Среди латеральных переломов выделяют межвертельные и чрезвертельные (А.В.Каплан, 1967).
Чрезвертельные переломы подразделяются на следующие виды Evans (1949)/Jensen(1975): 1. двухфрагментарные переломы без смещения 2. двухфрагментарные переломы со смещением 3. трехфрагментарные переломы с повреждением заднее-латеральной стенки 4. трехфрагментарные переломы с повреждением медиальной стенки
Клиника. Больной предъявляет жалобы на боль в области тазобедренного сустава, который проецируется на 2-3 см. ниже пупартовой связки. Боль усиливается при пальпации. При попытке произвести пассивные и активные движения, а так же при осевой нагрузке бедра или шейки (поколачивание по пятке выпрямленной конечности или по области большого вертела) боль резко усиливается.
2. Характерной является наружная ротация поврежденной конечности, о которой можно судить по положению надколенника и переднего отдела стопы. При чрезвертельных переломах ротация особенно выражена, и наружный край стопы нередко касается плоскости стола, медиальные переломы сопровождаются меньшей наружной ротацией, а при вколоченных абдукционных медиальных переломах она может вовсе отсутствовать.
3. Больной не в состоянии поднять и удержать выпрямленную в коленном суставе ногу. При попытке поднять поврежденную конечность пятка скользит по поверхности кровати (положительный симптом «прилипшей пятки»).
4. Отек и гематома в области большого вертела обычно возникают через несколько дней и характерны для латеральных переломов. При медиальных переломах отмечается усиление пульсации бедренной артерии под пупартовой связкой (положительный симптом С. С. Гирголава).

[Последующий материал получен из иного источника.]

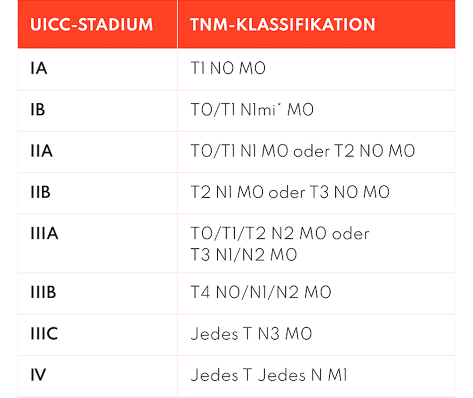
Task: Select "T0/T1 N1 M0 oder T2 N0 M0"
Action: [x=303, y=151]
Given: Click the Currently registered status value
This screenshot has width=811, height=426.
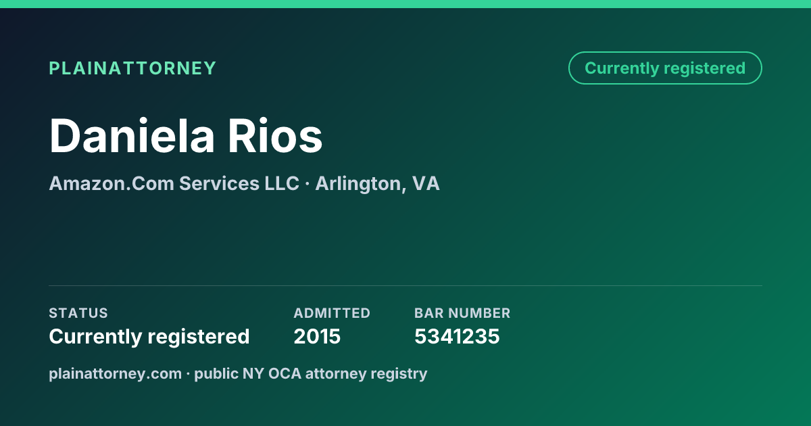Looking at the screenshot, I should coord(149,336).
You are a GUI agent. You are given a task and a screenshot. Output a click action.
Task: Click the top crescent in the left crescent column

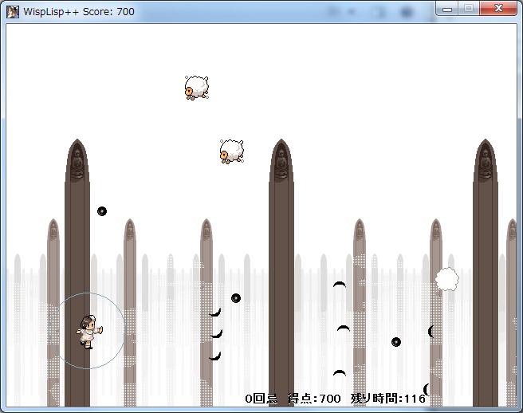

Симптом обусловлен тем, что бедренная артерия находится на передней поверхности тазобедренного сустава и при переломе шейки бедра периферический отломок ротируется кнаружи и приподнимает её.

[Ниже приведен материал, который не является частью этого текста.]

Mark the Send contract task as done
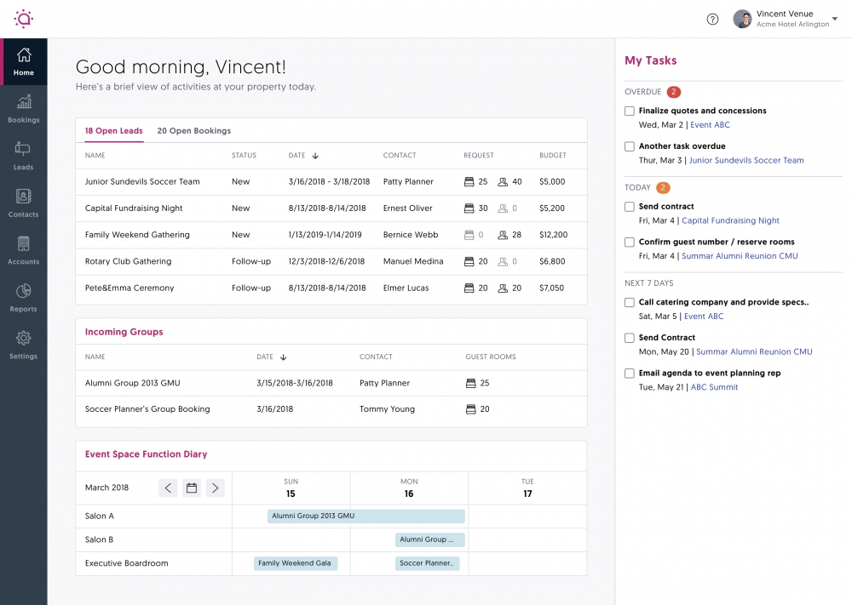 coord(629,207)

5. При вертельных переломах со смещением, а также при медиальных переломах с формированием варусного положения бедра отмечается укорочение конечности на 3-4 см., которое называют надацетабулярным.
6. При переломах со смещением большой вертел находится выше линии Розер-Нелатона, выявляется нарушение равнобедренности треугольника Бриана.
При вколоченных переломах ряд перечисленных симптомов (укорочение и ротация конечности, симптом «прилипшей пятки») выражены слабо или отсутствуют. Больной может самостоятельно ходить. Окончательно определить характер повреждения помогает рентгенологическое исследование.